### Assigned task
Copy all records exactly, excluding images.

Saved entries:
-- Opening Marker --

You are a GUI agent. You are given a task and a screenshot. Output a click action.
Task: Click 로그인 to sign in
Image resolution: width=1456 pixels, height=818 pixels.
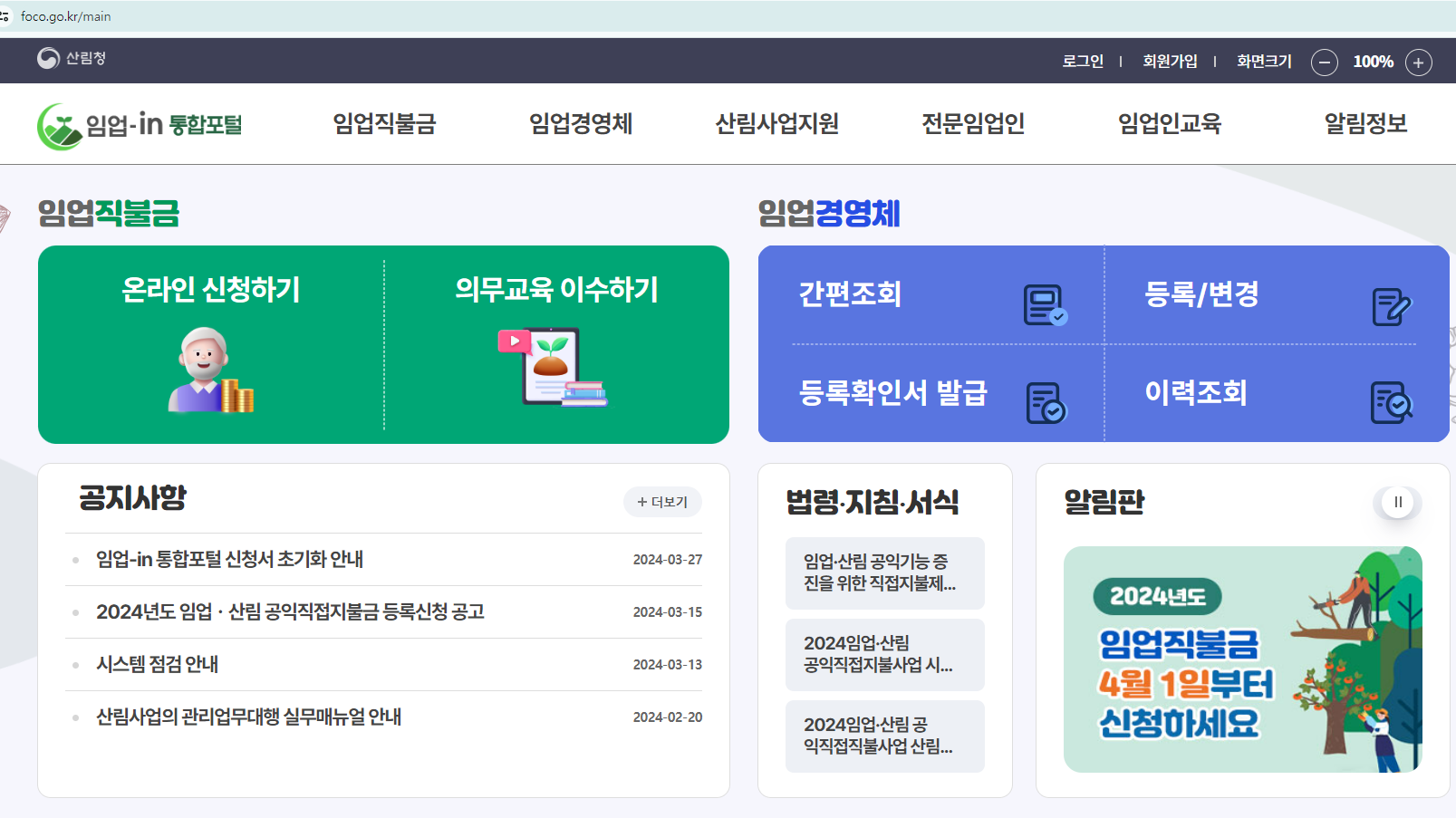(x=1083, y=61)
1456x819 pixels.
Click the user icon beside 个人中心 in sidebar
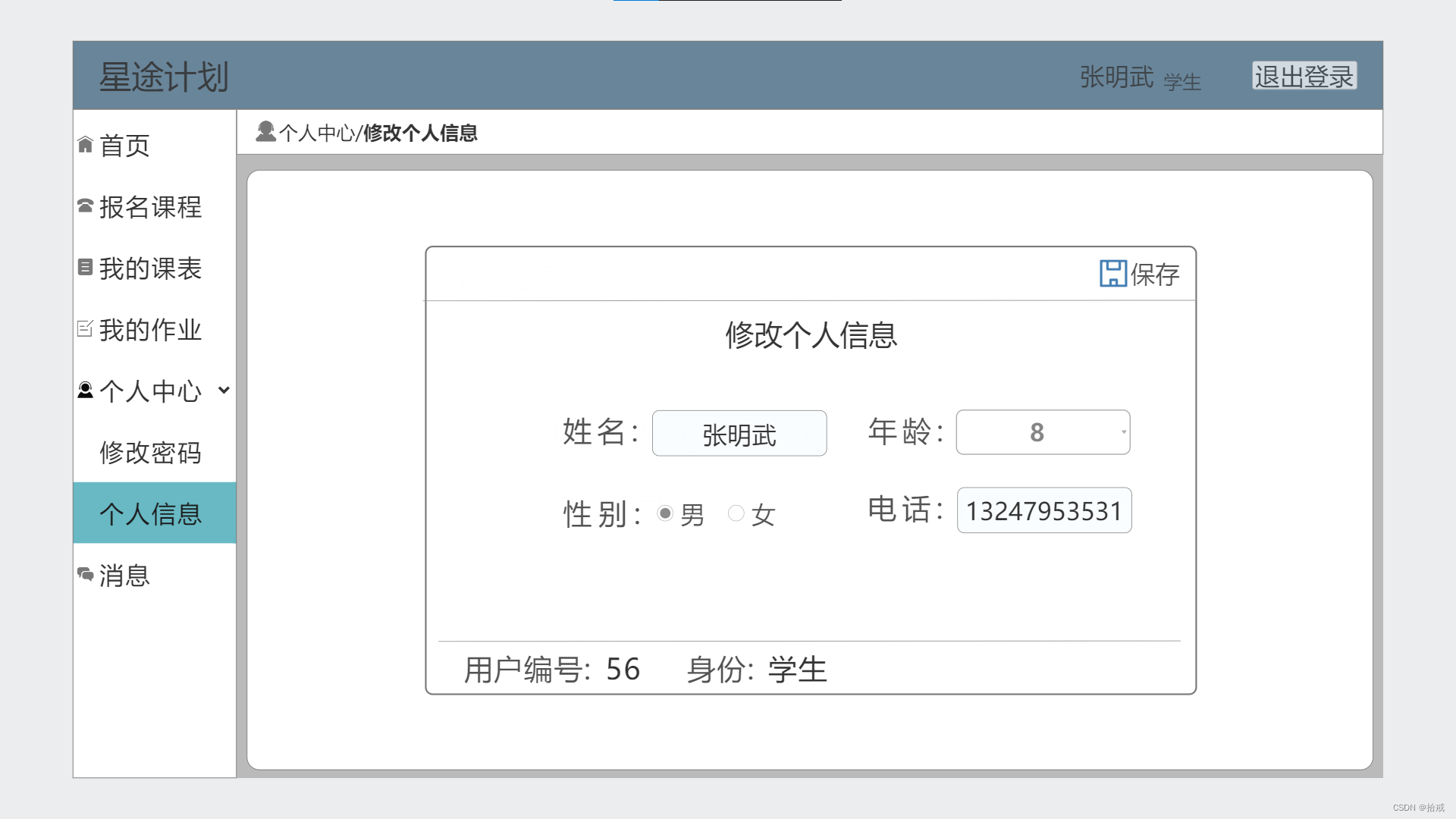pos(85,391)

-- Closing Marker --

### Solved exercise
You are a GUI agent. You are given a task and a screenshot. Output a click action.
Task: Click 로그인 to sign in
Image resolution: width=1456 pixels, height=818 pixels.
(x=1083, y=61)
1456x819 pixels.
Click the user icon beside 个人中心 in sidebar
pos(85,391)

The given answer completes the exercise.